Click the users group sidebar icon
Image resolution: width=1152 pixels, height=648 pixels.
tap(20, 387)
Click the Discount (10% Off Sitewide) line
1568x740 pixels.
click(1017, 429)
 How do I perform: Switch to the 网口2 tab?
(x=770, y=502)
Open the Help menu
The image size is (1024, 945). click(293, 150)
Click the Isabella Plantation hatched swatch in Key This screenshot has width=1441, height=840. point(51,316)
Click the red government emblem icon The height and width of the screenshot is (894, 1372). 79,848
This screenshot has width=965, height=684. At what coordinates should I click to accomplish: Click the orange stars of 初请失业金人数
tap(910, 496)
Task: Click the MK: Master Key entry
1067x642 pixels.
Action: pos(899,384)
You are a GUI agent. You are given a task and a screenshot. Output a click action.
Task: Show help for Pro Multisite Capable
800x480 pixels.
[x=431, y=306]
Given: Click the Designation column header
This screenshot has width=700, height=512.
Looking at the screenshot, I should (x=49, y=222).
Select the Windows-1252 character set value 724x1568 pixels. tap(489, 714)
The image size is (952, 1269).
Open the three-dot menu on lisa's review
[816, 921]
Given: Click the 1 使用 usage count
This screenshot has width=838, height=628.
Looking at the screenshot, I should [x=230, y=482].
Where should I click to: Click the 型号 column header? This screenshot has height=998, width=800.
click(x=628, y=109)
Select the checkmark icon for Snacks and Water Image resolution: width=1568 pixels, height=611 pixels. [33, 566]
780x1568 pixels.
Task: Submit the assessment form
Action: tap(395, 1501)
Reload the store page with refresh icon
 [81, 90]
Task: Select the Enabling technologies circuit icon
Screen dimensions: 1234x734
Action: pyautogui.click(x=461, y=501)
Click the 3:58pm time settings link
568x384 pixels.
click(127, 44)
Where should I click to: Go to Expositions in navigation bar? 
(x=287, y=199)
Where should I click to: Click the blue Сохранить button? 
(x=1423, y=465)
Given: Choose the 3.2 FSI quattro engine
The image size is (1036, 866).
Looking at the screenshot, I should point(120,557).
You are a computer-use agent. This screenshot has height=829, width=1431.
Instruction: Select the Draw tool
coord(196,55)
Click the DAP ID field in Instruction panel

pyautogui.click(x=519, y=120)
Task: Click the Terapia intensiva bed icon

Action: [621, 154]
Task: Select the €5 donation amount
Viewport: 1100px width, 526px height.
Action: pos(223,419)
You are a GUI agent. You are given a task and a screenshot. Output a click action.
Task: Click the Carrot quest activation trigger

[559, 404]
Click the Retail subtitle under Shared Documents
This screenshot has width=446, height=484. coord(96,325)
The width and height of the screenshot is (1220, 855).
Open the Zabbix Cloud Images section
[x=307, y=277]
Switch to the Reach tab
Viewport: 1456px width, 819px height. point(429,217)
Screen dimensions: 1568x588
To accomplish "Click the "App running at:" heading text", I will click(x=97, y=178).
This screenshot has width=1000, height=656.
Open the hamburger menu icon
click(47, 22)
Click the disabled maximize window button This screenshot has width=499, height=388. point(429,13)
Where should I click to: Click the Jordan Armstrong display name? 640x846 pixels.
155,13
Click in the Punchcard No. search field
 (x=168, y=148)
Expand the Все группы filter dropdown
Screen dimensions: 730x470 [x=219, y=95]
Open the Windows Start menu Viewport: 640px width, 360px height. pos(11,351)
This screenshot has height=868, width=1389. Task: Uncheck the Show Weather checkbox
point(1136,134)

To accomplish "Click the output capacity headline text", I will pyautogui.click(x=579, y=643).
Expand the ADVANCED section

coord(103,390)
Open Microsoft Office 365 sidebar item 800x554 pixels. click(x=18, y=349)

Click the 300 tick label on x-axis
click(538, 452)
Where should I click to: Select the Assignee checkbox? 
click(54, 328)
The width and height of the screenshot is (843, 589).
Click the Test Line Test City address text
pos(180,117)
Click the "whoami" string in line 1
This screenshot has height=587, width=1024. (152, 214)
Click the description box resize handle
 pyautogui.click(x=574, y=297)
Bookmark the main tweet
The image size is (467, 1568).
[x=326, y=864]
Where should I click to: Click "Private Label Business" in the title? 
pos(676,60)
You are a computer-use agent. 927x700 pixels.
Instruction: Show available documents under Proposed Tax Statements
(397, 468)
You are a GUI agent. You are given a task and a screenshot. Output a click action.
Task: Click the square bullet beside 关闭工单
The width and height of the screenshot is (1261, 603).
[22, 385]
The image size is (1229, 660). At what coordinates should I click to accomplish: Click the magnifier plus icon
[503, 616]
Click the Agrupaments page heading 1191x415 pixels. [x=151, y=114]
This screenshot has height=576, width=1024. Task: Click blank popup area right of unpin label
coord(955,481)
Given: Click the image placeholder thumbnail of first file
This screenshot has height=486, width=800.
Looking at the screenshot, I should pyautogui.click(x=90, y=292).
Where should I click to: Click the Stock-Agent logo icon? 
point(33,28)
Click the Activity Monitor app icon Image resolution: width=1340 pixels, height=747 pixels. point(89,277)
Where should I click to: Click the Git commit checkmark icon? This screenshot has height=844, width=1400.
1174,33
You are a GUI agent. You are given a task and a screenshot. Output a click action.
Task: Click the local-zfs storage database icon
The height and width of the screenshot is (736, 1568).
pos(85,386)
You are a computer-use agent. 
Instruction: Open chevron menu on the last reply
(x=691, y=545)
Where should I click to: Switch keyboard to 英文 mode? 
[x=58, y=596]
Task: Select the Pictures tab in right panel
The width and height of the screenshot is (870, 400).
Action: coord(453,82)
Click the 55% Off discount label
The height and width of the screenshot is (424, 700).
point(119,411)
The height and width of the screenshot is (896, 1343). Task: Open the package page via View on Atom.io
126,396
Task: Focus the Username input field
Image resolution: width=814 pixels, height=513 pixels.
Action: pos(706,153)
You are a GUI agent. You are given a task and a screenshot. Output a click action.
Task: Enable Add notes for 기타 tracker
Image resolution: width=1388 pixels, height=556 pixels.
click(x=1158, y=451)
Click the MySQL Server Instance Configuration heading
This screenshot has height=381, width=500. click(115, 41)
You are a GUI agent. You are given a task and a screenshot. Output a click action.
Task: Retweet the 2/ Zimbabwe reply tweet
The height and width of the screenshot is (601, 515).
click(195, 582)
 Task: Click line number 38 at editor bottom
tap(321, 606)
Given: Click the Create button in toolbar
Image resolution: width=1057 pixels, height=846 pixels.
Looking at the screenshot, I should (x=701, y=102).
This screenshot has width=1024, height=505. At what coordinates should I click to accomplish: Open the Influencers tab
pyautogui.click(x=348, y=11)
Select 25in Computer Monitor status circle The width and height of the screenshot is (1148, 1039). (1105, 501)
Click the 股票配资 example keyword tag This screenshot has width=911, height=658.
----
[What you should do]:
All that is wanted is an exact copy of the lines above from the one with "Screen dimensions: 1234x734" through the one with "Task: Select the €5 donation amount", with both ends included.

[Response to the task]:
Screen dimensions: 1234x734
Action: pyautogui.click(x=461, y=501)
Click the 3:58pm time settings link
568x384 pixels.
click(127, 44)
Where should I click to: Go to Expositions in navigation bar? 
(x=287, y=199)
Where should I click to: Click the blue Сохранить button? 
(x=1423, y=465)
Given: Choose the 3.2 FSI quattro engine
The image size is (1036, 866).
Looking at the screenshot, I should point(120,557).
You are a computer-use agent. This screenshot has height=829, width=1431.
Instruction: Select the Draw tool
coord(196,55)
Click the DAP ID field in Instruction panel

pyautogui.click(x=519, y=120)
Task: Click the Terapia intensiva bed icon

Action: [621, 154]
Task: Select the €5 donation amount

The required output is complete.